Welcome to the official repository for our paper!
-
💻 Project Page: For more details, visit the official project page.
-
📝 Read the Paper: You can find the paper here.
-
🚀 Try Our Demo: Explore our models trained with the PIPE dataset, now available on Huggingface Spaces.
-
🏋️♂️ Use Trained Models: See how to use our trained model weights in the Trained Models section.
-
🗂️ Use the PIPE Dataset: For more details, see the PIPE Dataset section.
We release our trained models:
- addition-base-model: Trained on the PIPE dataset, specifically designed for object addition.
- addition-finetuned-model: The addition-base-model fine-tuned on a MagicBrush addition subset.
- general-base-model: Trained on the combined PIPE and InstructPix2Pix datasets, intended for general editing.
- general-finetuned-model: The general-base-model fine-tuned on the full MagicBrush dataset.
Our models are simple to run using the InstructPix2Pix pipeline:
from diffusers import StableDiffusionInstructPix2PixPipeline, EulerAncestralDiscreteScheduler
import torch
import requests
from io import BytesIO
from PIL import Image
model_name = "paint-by-inpaint/add-base" # addition-base-model
# model_name = "paint-by-inpaint/add-finetuned-mb" # addition-finetuned-model
# model_name = "paint-by-inpaint/general-base" # general-base-model
# model_name = "paint-by-inpaint/general-finetuned-mb" # general-finetuned-model
diffusion_steps = 50
device = "cuda"

→ Given data

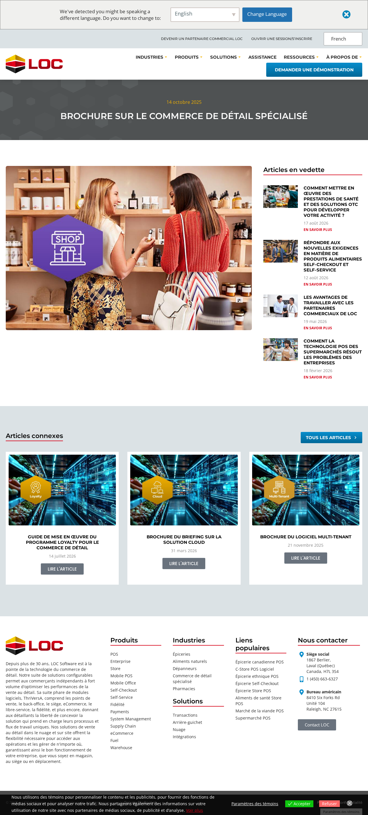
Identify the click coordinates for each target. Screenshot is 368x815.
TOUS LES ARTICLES (328, 437)
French (338, 39)
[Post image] (62, 490)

→ Request A
Please repeat the repository page word for word, starting at "- addition-finetuned-model: The" and ending at "for general editing.".
→ Request B
Does the repository page support each statement below? Answer yes or no for each, quoting the words of the page that decide it.
(i) The general-finetuned-model is the general-base-model fine-tuned on the full MagicBrush dataset.
(ii) The addition-base-model was trained on the combined PIPE and InstructPix2Pix datasets.
(iii) The code sets the number of diffusion steps to 50.

→ Reply A
- addition-finetuned-model: The addition-base-model fine-tuned on a MagicBrush addition subset.
- general-base-model: Trained on the combined PIPE and InstructPix2Pix datasets, intended for general editing.

→ Reply B
(i) Yes: "The general-base-model fine-tuned on the full MagicBrush dataset."
(ii) No: "Trained on the PIPE dataset, specifically designed for object addition."
(iii) Yes: "diffusion_steps = 50"